TEXTE EXTRAIT:
* * * * * * *

INTERVIEW - Blaze Bayley (2010)

Grandeur et décadence… Rarement parcours aura semblé plus ardu et incertain que celui de Blaze Bayley. Catapulté au sommet par son arrivée dans Iron Maiden en 1994, l’Anglais s’était lancé dans une carrière solo prometteuse, rapidement torpillée par une industrie du disque impitoyable. Mais le vocaliste s’est relevé, une fois de plus, comme le prouve le très convaincant ‘Promise And Terror’. Rencontre touchante avec un homme à l’inébranlable volonté.



- Après deux mois passés sur la route à jouer tous les soirs, la fatigue commence-t-elle à se faire sentir ?

* * * * * * *

LIGNES DE DONNÉES:
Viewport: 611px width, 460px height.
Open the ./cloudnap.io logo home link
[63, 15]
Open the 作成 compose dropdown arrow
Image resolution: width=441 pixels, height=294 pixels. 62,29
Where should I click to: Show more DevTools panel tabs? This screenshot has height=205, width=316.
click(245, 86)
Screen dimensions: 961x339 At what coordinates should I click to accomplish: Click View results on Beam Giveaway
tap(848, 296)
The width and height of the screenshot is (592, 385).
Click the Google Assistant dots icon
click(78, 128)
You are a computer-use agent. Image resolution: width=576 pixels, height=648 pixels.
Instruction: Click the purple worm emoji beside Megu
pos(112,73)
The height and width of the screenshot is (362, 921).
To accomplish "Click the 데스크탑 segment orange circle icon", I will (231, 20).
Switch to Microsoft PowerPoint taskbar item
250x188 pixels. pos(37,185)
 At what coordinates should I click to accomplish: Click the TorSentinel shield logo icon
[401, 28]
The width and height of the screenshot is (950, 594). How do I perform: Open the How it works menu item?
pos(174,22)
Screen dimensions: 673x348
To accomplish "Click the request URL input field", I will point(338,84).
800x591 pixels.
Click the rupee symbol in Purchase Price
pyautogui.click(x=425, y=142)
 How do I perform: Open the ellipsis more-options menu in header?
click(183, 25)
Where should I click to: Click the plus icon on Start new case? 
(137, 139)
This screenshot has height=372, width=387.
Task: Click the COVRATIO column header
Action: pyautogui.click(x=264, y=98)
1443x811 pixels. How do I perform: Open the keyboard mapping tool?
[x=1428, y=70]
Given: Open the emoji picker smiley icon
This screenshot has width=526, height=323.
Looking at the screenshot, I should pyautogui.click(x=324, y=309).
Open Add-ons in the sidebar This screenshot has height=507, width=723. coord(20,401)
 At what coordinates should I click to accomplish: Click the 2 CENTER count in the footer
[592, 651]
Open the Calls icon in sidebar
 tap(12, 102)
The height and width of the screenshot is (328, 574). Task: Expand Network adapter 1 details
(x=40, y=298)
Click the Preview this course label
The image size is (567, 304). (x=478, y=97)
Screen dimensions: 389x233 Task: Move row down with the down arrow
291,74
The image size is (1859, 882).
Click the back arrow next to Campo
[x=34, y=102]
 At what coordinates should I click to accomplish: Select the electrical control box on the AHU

* * * * * * *

TÂCHES À RÉALISER:
1. D'après le texte extrait, en quelle année Blaze Bayley est-il arrivé dans Iron Maiden ?
2. Recopiez le passage du texte extrait qui commence par « INTERVIEW - Blaze » et se termine par « faire sentir ? ».

CORRIGÉ DE L'EXERCICE:
1. En 1994.

2.
INTERVIEW - Blaze Bayley (2010)

Grandeur et décadence… Rarement parcours aura semblé plus ardu et incertain que celui de Blaze Bayley. Catapulté au sommet par son arrivée dans Iron Maiden en 1994, l’Anglais s’était lancé dans une carrière solo prometteuse, rapidement torpillée par une industrie du disque impitoyable. Mais le vocaliste s’est relevé, une fois de plus, comme le prouve le très convaincant ‘Promise And Terror’. Rencontre touchante avec un homme à l’inébranlable volonté.



- Après deux mois passés sur la route à jouer tous les soirs, la fatigue commence-t-elle à se faire sentir ?